Infinitas opções, pouquíssimas conexões. No cardápio humano que é o Instagram, tudo é possível. Inclusive, mandar aquela mensagem pra gatinha com a qual você nunca falaria pessoalmente, por vergonha ou timidez.
O que os “leões de dm”, como dizem meus amigos, não percebem, é que a concorrência é feroz. Acredite: você não é o único cara que tenta algo com aquela mulher linda com mais de três mil seguidores. Contudo, não se sinta constrangido. Homens de outras gerações adorariam mandar cantadas ruins por meio de uma ferramenta que te expõe menos e evita que você seja sacaneado pelos colegas.
O que parece uma promessa de menor gasto de energia, no entanto, pode ser uma cilada. Claro, tudo depende de como você interpreta o subtexto. Sim, ele mesmo. Com esse nome sem atrativo, o subtexto é quem baliza os seus próximos passos no flerte virtual – e não só.
Respondeu um story e ela foi gentil? É, parece que temos a possibilidade de um diálogo. Ok, assim como a quinta-feira, não é bem o que a gente quer, mas pode estar perto, pelo menos na teoria.
Se a resposta for monossilábica, tire a prova com o subtexto.
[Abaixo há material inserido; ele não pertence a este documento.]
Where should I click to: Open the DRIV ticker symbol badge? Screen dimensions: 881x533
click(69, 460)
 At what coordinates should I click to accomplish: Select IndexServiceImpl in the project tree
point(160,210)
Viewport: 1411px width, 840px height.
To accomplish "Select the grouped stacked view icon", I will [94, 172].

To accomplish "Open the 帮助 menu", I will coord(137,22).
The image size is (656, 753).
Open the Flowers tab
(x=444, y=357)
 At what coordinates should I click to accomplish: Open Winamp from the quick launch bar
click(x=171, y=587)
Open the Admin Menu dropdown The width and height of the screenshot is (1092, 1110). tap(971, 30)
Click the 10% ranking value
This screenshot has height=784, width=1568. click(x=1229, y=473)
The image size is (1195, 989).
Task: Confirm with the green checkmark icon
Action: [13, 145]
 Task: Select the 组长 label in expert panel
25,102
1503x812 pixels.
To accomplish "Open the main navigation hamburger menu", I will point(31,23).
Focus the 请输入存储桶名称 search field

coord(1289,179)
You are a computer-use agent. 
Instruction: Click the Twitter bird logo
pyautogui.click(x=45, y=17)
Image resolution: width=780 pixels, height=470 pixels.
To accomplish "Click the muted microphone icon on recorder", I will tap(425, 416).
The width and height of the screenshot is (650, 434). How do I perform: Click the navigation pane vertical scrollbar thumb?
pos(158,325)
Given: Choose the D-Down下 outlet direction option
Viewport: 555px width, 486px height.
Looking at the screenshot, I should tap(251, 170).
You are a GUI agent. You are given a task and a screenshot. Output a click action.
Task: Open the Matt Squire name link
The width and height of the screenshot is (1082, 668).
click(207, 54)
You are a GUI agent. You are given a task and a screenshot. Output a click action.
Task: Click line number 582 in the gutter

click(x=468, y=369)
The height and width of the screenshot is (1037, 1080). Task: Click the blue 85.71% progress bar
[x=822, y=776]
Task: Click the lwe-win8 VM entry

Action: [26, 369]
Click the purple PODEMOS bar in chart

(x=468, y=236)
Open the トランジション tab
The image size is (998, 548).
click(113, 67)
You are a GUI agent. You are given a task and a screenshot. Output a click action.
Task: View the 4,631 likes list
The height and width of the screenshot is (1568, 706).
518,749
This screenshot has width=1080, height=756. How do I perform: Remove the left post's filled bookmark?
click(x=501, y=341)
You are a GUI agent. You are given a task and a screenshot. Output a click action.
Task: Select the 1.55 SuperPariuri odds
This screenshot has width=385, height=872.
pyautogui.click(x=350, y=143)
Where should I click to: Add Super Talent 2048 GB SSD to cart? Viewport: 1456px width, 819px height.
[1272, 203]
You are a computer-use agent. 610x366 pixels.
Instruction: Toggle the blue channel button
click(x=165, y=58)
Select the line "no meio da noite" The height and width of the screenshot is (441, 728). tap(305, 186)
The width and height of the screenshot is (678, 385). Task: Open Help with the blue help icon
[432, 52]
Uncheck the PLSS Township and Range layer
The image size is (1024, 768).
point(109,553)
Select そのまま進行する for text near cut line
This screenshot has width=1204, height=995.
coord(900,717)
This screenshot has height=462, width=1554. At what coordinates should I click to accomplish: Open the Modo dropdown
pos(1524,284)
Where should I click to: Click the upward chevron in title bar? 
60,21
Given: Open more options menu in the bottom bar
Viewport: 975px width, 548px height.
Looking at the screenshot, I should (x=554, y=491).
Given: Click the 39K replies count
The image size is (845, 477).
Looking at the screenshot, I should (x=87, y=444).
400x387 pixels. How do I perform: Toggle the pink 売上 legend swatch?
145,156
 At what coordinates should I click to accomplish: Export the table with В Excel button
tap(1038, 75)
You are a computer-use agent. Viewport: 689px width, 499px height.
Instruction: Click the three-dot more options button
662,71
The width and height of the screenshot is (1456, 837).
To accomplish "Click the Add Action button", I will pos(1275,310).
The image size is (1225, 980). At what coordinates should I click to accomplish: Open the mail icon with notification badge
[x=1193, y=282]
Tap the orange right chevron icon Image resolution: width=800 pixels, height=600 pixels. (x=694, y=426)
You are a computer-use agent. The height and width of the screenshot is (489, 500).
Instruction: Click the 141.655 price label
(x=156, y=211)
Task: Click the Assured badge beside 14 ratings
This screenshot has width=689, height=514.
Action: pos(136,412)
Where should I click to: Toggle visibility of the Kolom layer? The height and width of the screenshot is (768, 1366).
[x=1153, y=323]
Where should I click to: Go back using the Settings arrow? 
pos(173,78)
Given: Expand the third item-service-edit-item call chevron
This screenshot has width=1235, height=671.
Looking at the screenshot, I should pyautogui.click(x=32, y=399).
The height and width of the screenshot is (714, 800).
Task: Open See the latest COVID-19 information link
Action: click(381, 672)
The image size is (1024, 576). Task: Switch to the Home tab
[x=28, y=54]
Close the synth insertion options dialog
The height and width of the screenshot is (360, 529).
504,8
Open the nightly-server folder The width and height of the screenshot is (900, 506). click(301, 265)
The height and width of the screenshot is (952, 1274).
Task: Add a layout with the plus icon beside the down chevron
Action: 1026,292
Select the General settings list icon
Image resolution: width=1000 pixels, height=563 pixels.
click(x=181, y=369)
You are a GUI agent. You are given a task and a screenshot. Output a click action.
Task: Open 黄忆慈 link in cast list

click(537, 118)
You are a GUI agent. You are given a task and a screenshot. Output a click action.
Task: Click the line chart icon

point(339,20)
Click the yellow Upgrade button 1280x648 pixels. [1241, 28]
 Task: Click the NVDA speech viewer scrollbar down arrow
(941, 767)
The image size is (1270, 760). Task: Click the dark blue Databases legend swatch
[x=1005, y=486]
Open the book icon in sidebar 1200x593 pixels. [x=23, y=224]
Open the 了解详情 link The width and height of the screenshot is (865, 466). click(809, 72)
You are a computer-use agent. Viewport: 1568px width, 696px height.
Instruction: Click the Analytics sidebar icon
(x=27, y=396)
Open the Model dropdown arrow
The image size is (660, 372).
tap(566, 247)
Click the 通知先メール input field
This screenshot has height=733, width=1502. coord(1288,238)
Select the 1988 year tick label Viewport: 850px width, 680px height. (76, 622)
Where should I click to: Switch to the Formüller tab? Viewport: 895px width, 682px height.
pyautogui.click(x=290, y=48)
Palavras a mais, como um “obrigadoo”, ou uso de acentuação, em “obrigadoo!!” podem sugerir que você se desdobre um pouco a mais no assunto. Tudo bem, nem toda conversa flui de cara. Vai vendo.
O contrário, por sua vez, é mortífero. Nada pior do que estar empolgado com uma nova mulher linda que apareceu, animar-se, ir com a melhor cantada até a dm e.. o fatal “curtiu sua mensagem”. Depois dessa, talvez não haja volta. A outra opção é mais definitiva: 13 entre cada 10 caras têm vontade de sair do país quando a mensagem enviada padece no limbo da caixa de mensagens com um melancólico visto há 554 minutos. Vá por nós, não tente nada depois disso.
Considerando que coisa nenhuma aconteceu, se ela prosseguir, comemore, mas não tanto. Ainda há o risco de muitas coisas indesejadas acontecerem até o tão esperado date sair do papel. Atente-se à fluidez, aos assuntos. Veja, sempre, se há PERGUNTAS. Perguntas interessantes, suas, e perguntas dela são fundamentais para que a coisa se estenda de uma maneira harmoniosa, com parceria. Se só você pergunta, mau sinal. É você brincando de RH. Quem aguenta?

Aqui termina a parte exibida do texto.